The middle of the brass front plate was drilled for each internal corner and in the middle of a long side. the center was then removed using a band saw.

The gap created to get the saw into the middle was silver soldered closed.

Step 3: Back Strap and Tang

Both of these parts are from thick wall brass tube which were both annealed before the back strap was flattened at both ends the tang was flattened and shaped at one end only.

These 2 pieces were then silver soldered together in a Tee shape, the ends of the back strap were then tinned with soft solder, as was the back of the front plate in readiness for final assembly.

Step 4: Buckle/ Belt Attachment Plate

The buckle needed to be attached to the belt, to do this I cut drilled and notched a piece of 2mm brass sheet then folded it to go around the back strap, the the belt will slot into the gap and be held in place with a couple of screws.

Step 5: Assembly

I cut the belt into 2 pieces in a rough fashion so that it looked as if it could have snapped, I shaped one end to go through the buckle and drilled some holes along the length, one of which the tang was pushed through.
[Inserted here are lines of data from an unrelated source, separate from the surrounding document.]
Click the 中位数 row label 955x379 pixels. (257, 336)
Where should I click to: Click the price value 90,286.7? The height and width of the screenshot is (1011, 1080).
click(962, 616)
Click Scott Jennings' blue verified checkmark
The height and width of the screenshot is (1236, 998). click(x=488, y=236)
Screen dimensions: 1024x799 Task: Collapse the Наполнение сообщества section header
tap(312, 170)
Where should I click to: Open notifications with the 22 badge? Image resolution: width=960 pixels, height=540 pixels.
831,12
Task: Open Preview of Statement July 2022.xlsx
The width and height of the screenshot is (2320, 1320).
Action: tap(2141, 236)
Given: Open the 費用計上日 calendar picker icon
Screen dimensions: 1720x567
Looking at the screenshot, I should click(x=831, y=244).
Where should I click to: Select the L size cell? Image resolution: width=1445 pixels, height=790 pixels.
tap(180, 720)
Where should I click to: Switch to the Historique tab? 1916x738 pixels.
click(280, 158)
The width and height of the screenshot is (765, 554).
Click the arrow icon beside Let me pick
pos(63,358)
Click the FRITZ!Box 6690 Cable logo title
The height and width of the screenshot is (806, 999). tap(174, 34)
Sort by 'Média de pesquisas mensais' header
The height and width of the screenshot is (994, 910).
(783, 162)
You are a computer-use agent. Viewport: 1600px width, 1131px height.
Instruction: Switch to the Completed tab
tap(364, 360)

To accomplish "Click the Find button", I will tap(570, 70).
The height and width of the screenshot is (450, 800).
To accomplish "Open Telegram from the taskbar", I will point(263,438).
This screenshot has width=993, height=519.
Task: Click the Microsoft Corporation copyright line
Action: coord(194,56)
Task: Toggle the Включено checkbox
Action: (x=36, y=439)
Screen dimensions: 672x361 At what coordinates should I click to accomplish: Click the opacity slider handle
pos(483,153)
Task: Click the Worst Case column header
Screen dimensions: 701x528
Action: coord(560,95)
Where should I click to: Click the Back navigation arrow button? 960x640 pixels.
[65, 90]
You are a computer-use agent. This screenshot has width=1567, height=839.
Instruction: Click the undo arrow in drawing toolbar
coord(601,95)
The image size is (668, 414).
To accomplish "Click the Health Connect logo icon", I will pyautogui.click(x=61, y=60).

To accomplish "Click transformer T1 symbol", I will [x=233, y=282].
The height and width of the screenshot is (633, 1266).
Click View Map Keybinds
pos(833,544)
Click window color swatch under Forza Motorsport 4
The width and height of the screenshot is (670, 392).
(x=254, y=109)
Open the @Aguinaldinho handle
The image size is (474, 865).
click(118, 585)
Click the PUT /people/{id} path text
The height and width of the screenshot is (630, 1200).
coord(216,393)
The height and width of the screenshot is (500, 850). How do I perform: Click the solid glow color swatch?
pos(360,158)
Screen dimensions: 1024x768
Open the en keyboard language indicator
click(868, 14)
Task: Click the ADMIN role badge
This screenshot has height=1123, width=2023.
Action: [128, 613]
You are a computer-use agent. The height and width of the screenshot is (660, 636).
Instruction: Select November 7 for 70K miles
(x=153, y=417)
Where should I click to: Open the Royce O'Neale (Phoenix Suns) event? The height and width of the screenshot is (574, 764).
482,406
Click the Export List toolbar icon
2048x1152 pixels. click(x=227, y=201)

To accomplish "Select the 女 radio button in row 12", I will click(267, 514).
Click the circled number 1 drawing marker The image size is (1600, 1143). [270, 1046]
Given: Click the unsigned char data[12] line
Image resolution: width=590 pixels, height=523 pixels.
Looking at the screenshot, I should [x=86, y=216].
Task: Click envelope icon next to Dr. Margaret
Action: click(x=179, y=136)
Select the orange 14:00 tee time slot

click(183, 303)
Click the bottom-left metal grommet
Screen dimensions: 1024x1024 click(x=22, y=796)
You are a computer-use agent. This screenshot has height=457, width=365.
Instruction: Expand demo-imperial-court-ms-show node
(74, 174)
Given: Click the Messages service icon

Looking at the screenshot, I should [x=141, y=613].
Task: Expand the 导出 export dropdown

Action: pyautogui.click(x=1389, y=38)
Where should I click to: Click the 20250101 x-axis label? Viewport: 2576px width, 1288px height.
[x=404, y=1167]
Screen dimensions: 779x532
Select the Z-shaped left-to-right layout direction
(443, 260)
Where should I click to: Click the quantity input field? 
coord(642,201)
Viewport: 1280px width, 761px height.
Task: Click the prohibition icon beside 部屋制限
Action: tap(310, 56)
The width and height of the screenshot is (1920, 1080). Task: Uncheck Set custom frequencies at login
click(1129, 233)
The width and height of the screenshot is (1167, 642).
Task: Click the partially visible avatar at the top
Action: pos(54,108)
The middle bar was then soft soldered to the front plate ... being careful not to burn the belt.

The attachment plate was then clipped around the back strap clinch nuts were inserted through predrilled holes in the back of the plate and the end of the belt strap, a pair of screws hold it all together.

Step 6: Window Dressing

To help with the story I wanted to attach a label.

I had a piece of stiff waterproof material that I laser engraved with information of interest about the belt.

Step 7: ...and Finally

This may look like a lot of work for one event, and it would be, but, we get a number of schools who book the kids in for a day in the woods and specifically ask if we can do the fairy and troll walk with them... of course we can! Out with the troll footprints in the mud and from now on the troll belt.